### Exercise task
Reproduce every one of the items below verbatim, with no changes.

### Records for locating words and elements
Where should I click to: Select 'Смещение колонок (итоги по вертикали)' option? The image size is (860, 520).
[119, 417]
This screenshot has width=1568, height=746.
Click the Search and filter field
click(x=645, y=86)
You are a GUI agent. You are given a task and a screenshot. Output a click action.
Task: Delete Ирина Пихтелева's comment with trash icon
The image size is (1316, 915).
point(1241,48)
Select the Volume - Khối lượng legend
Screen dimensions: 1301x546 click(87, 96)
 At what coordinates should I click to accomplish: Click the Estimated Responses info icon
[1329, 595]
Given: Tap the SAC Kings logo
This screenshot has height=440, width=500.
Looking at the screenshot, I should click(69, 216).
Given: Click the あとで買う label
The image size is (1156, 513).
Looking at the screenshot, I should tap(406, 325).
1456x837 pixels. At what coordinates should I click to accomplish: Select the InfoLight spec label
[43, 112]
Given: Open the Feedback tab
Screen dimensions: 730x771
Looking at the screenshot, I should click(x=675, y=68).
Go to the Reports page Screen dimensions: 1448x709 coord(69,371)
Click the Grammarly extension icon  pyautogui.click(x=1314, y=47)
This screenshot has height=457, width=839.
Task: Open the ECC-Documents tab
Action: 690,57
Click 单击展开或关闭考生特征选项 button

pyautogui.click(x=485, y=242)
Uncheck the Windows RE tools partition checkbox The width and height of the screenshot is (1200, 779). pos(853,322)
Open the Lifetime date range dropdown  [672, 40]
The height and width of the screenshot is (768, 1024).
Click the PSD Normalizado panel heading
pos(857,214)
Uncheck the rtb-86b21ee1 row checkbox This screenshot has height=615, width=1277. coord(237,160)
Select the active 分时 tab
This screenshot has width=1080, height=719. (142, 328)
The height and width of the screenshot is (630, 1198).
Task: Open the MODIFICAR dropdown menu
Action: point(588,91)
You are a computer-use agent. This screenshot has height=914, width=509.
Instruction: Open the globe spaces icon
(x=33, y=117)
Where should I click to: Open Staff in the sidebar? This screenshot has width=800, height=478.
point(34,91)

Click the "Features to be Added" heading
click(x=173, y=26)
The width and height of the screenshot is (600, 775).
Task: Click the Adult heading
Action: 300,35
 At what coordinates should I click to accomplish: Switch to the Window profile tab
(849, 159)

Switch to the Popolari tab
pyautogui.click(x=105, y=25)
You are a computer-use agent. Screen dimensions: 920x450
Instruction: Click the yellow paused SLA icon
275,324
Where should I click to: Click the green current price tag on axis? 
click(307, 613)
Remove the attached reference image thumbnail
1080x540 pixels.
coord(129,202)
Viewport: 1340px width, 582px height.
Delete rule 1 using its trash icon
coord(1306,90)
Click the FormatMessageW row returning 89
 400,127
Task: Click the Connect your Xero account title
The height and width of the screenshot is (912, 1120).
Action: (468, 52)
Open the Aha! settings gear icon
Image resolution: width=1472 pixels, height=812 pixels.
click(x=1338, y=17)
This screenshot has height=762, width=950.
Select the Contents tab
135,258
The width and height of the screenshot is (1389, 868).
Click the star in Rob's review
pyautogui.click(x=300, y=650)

### Task response
Where should I click to: Select 'Смещение колонок (итоги по вертикали)' option? The image size is (860, 520).
[119, 417]
This screenshot has width=1568, height=746.
Click the Search and filter field
click(x=645, y=86)
You are a GUI agent. You are given a task and a screenshot. Output a click action.
Task: Delete Ирина Пихтелева's comment with trash icon
The image size is (1316, 915).
point(1241,48)
Select the Volume - Khối lượng legend
Screen dimensions: 1301x546 click(87, 96)
 At what coordinates should I click to accomplish: Click the Estimated Responses info icon
[1329, 595]
Given: Tap the SAC Kings logo
This screenshot has height=440, width=500.
Looking at the screenshot, I should click(69, 216).
Given: Click the あとで買う label
The image size is (1156, 513).
Looking at the screenshot, I should tap(406, 325).
1456x837 pixels. At what coordinates should I click to accomplish: Select the InfoLight spec label
[43, 112]
Given: Open the Feedback tab
Screen dimensions: 730x771
Looking at the screenshot, I should click(x=675, y=68).
Go to the Reports page Screen dimensions: 1448x709 coord(69,371)
Click the Grammarly extension icon  pyautogui.click(x=1314, y=47)
This screenshot has height=457, width=839.
Task: Open the ECC-Documents tab
Action: 690,57
Click 单击展开或关闭考生特征选项 button

pyautogui.click(x=485, y=242)
Uncheck the Windows RE tools partition checkbox The width and height of the screenshot is (1200, 779). pos(853,322)
Open the Lifetime date range dropdown  [672, 40]
The height and width of the screenshot is (768, 1024).
Click the PSD Normalizado panel heading
pos(857,214)
Uncheck the rtb-86b21ee1 row checkbox This screenshot has height=615, width=1277. coord(237,160)
Select the active 分时 tab
This screenshot has width=1080, height=719. (142, 328)
The height and width of the screenshot is (630, 1198).
Task: Open the MODIFICAR dropdown menu
Action: point(588,91)
You are a computer-use agent. This screenshot has height=914, width=509.
Instruction: Open the globe spaces icon
(x=33, y=117)
Where should I click to: Open Staff in the sidebar? This screenshot has width=800, height=478.
point(34,91)

Click the "Features to be Added" heading
click(x=173, y=26)
The width and height of the screenshot is (600, 775).
Task: Click the Adult heading
Action: 300,35
 At what coordinates should I click to accomplish: Switch to the Window profile tab
(849, 159)

Switch to the Popolari tab
pyautogui.click(x=105, y=25)
You are a computer-use agent. Screen dimensions: 920x450
Instruction: Click the yellow paused SLA icon
275,324
Where should I click to: Click the green current price tag on axis? 
click(307, 613)
Remove the attached reference image thumbnail
1080x540 pixels.
coord(129,202)
Viewport: 1340px width, 582px height.
Delete rule 1 using its trash icon
coord(1306,90)
Click the FormatMessageW row returning 89
 400,127
Task: Click the Connect your Xero account title
The height and width of the screenshot is (912, 1120).
Action: (468, 52)
Open the Aha! settings gear icon
Image resolution: width=1472 pixels, height=812 pixels.
click(x=1338, y=17)
This screenshot has height=762, width=950.
Select the Contents tab
135,258
The width and height of the screenshot is (1389, 868).
Click the star in Rob's review
pyautogui.click(x=300, y=650)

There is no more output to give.